When he lifted Tommy off the bed the boy curled against him. It's why he and Jimmy did what they did, he thought as he settled Tommy into his own room. Afterwards, he tried to scrub the feel of the night off his skin. Coming back into their bedroom he picked up the pile of papers and pencil Clara had fallen asleep with and placed them on the dresser. A cardboard box sat there, the lid askew. When he went to close it he saw it was some kind of fancy paper. The variety of paper Clara used always fascinated him. What sort was this? He knew he was delaying getting into bed with her, but he was also interested. Lifting one, he saw they were made of the heavy, creamy paper all of Clara's stationery was made of, but instead of her name they were engraved with the letters R, H, C.
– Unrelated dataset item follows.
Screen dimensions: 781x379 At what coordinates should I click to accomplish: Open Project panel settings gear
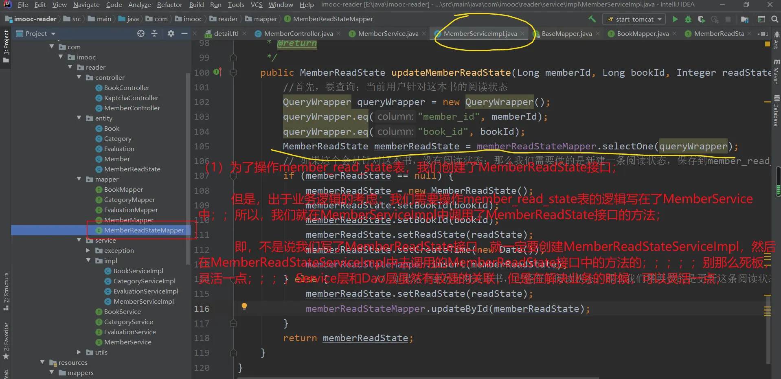[x=171, y=33]
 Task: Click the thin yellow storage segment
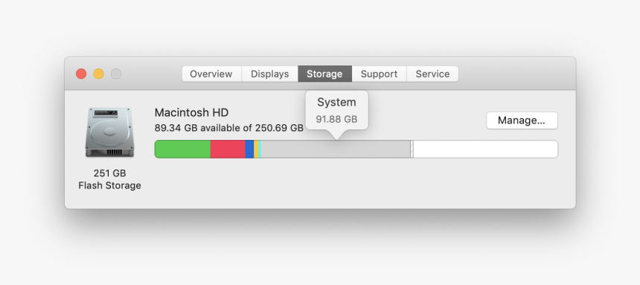(256, 149)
Clara wasn't certain what time it was when she felt the bed dip and heard the familiar sound of tin striking wood. Still half asleep she rolled towards him.

It was like rolling into a marble statue. He was absolutely rigid and she could feel the tension rise when she pressed against him. Still lost in a fog of sleep, her mind leaped to the idea he no longer even wanted this from her. She pulled back like his skin had scorched her.

Clara stretching across his side felt normal, like any other night. It wasn't, though, and he couldn't bear for her to touch him. He had bathed and was wearing clean linen. There was no outward sign of what he did, he knew, but the night after a kill was always tormenting. These nights invited the darkness back, darkness he knew he deserved. He didn't want the darkness touching her. Still, when Clara pulled away it felt like a slap. She knows, he thought, and now can't bear to touch me.

Waking up fully, the realization hit her like a gut punch. Oh, he's killed someone tonight, she thought, and remembered what he'd looked like when he showed up at the Ritz Memorial Day night. Was he like this after he'd saved her from the d'Alessios? She had been so out of it she couldn't recall. When he and Jimmy had gone to Philadelphia to take care of the rest of the d'Alessios he had largely avoided her until Thanksgiving.